Start of Records for this task

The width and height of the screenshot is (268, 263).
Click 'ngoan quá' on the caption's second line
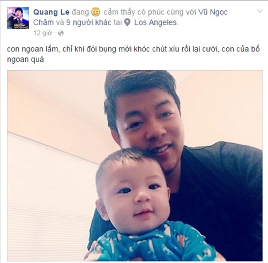25,59
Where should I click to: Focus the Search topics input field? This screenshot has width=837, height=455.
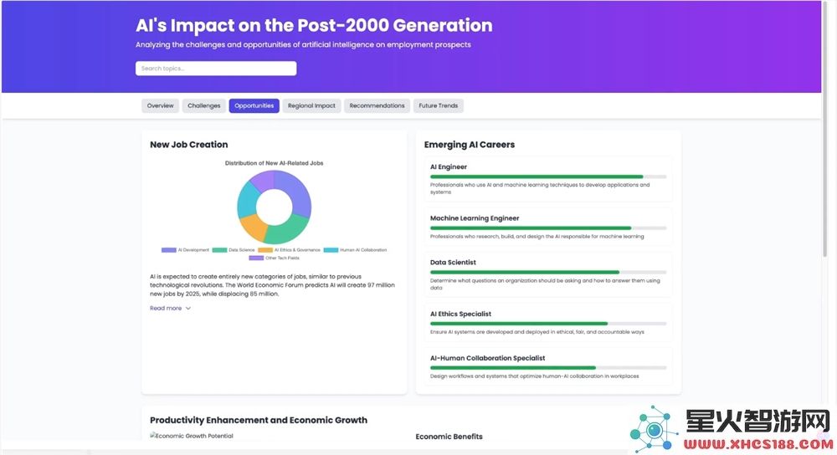216,69
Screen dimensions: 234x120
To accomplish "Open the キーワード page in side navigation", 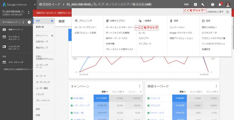I will coord(41,76).
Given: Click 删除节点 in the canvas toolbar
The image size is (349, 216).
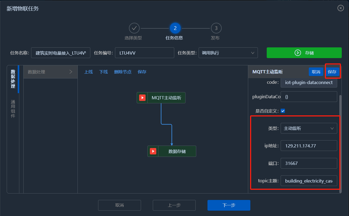Looking at the screenshot, I should point(123,72).
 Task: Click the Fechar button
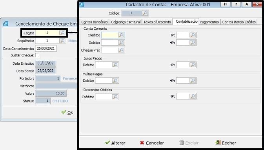[x=226, y=143]
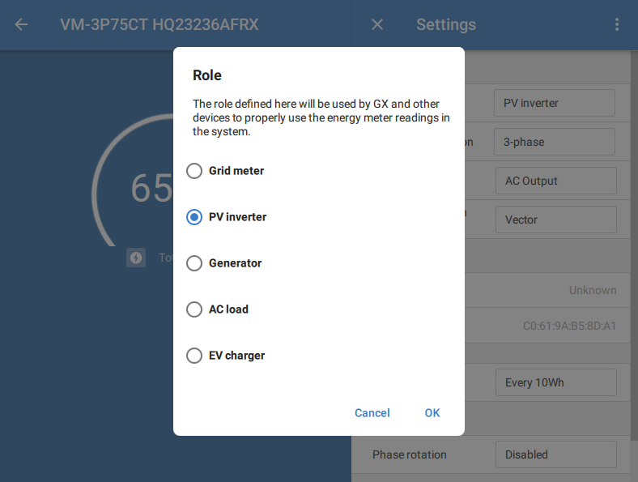
Task: Pick the EV charger role
Action: [194, 356]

End of Records for this task

→ **Task**: All lines from the start of the entries through the one with "Screen dimensions: 234x120" are to be output exactly; omit the pictures.

→ **Answer box**:
The width and height of the screenshot is (268, 263).
Click 'ngoan quá' on the caption's second line
25,59
Where should I click to: Focus the Search topics input field? This screenshot has width=837, height=455.
216,69
Screen dimensions: 234x120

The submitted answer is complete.